Beden deformasyonunun ifşasıyla sağlanan özneleşme sürecini; kendini arayan ruhların mistik, acılı ve görsel bir fantaziye dönüşen deneyimleri ile kurban ve azizlerin görüntülerinden yansıtan fotoğraflarla, bedeni keşfetme yolculuğundaki baştan çıkma oyunun bireyler üzerindeki etkilerini, modern dünyada seyirciye dönüşen okura ulaştırıyor. Kitapta, 1968 tarihli ‘Holocaust’ fotoğraflarına yazdığı metin ile yer alan Gianfranco Baruchello’nun ‘Metazori’ adlı çalışması ise, çocuk bedenlerine uygulanan işkenceyi anlatıyor.
‘Holocaust’ kavramını tek başına anlatmanın güçleştiği, hatta imkansızlaştığı modern zamanlarda, görsel kanıtları olan bu suçu yazıyla ifade eden Baruchello; çocuk bedenlerine uygulanan sistematik işkencelerin anlamsızlaştırdığı beden kavramının, bireyin somut varlığını ortadan kaldırmaya yönelik otomatikleşmiş nefretle, nasıl araçsal bir toplu kıyım ayinine dönüştürüldüğünü şiirsel bir dille kaydediyor.
Auschwitz’den sonra sanat hâlâ mümkün mü?
“Çocukların eti, çocukların bedeni, kurban çarklarının ritüelindeki çocuklar. Bir napalm alevinde beliren minnacık kuşlara benzeyen çocukların güller üzerindeki bir çemberle kuşatılan bedenleri. Zenci sessizce akıyor; ölümden ancak ölüm çıkıyor. Hiçliğin sapkın melankolisi hâlâ burada, kuş cıvıltılarını bastıran çocukların uğultusuna karışarak suçunu açığa çıkarıyor; alev hâlâ felaket için devam ediyor, her defasında farklı soykırımlar bedeni maddeye dönüştürüyor; güç, şiirsel bir biçimde kötü ruhları kovuyor. Ama bunlar öteki sınırlar. Ve bilinç, ait olduğu sınıfa yönelik nefretinin, nasıl sınıfsal düşmanlığa dönüştüğünü bilmeyen entelektüeli beklemeyecek. Bugün bu satırları, ‘metazori’ kavramını gözden geçirerek yazıyorum.”Gianfranco Baruchello’nun, ‘metazori’ kavramının içerdiği güç, şiddet ve zorbalık çağrışımlarını göz ederek, Nazi soykırımından, siyahlara yönelik katliamlar ile tüm dünyada yaşanan kitlesel kıyımlarda, modern dünyanın tüm ötekilerine çocuk bedenlerinin ayinsel kurbanları aracılığıyla yönelen sınıfsal nefreti açığa çıkaran ölümlere yaktığı bir ağıt olan çalışması; entelektüel kavramının kendisini de tartışmaya açıyor.

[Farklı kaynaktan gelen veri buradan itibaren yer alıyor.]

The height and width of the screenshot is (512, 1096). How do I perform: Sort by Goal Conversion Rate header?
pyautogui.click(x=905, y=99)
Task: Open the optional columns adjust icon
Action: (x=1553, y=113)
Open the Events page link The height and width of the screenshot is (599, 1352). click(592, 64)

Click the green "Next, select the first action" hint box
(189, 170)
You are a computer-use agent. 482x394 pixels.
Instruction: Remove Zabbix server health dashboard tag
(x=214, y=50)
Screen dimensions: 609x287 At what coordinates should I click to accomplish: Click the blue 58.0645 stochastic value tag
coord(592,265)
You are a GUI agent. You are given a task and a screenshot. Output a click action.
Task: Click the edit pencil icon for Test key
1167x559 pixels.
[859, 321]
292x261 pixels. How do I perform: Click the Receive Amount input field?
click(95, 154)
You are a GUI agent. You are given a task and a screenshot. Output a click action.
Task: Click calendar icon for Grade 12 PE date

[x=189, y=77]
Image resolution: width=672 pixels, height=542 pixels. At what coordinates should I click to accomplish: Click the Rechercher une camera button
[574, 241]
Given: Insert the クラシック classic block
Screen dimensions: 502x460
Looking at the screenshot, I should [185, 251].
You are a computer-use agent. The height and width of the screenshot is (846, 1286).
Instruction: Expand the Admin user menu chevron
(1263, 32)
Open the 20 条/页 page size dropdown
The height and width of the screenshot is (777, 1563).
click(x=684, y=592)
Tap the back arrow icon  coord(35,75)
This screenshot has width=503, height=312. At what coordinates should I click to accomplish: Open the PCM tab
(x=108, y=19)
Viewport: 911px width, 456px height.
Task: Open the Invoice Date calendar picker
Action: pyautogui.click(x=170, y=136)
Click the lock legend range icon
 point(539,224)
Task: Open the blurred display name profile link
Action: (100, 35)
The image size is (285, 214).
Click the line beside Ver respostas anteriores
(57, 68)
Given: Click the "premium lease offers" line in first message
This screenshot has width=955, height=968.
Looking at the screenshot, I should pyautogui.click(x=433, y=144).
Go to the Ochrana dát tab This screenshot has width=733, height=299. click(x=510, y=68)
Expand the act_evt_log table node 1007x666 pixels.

Sadece içine doğduğu sınıfa duyduğu kin ile tüm dünyaya öfke kusan entelektüelin sessiz kaldığı kıyımlar ve katliamların, ölü çocuk bedenleri için hiçbir anlam ifade etmediğini çarpıcı bir dille açığa çıkaran Baruchello için aslında, arkaik babasına duyduğu nefreti açığa koyamadığı için kendi sınıfına duyduğu öfkeyi bir aşk-nefret ilişkisi içinde felç eden bir bağlılıkla idame ettirerek, çocuk ölümlerine seyirci kalan entelektüelin işlevinin soykırım sonrasında bittiğini de anımsatıyor.
“Auschwitz’den sonra sanat hâlâ mümkün mü? sorusuna da bir yanıt olarak yazılan bu kısacık metin, tüm dünyanın ve bilhassa entelektüelin seyirci kaldığı Nazi soykırımı, Ermeni kıyımları, Filistin katliamları, Güney Afrika’daki kıyımlar ve bugün Silopi’ de ki kuyulardan çıkan kemik ve saçlardan anlaşılan Kürt halkının toplu ölümleri ve daha sayılamayacak kadar çok katliama sessiz kalan entelektüelin değişen işlevini ya da işlevsel entelektüel olma kavramını tartışmaya açıyor. Ayrıca, entelektüelin ve sanatçının görevi, ‘geliyorum’ diyen soykırımlara karşı insanları haberdar edip çekip gitmek midir sadece ya da bütün bir insanlığı, ortak evrensel değerler çerçevesinde oluşturulacak etik bir bilince yönlendirmek midir sorusunu da yöneltiyor?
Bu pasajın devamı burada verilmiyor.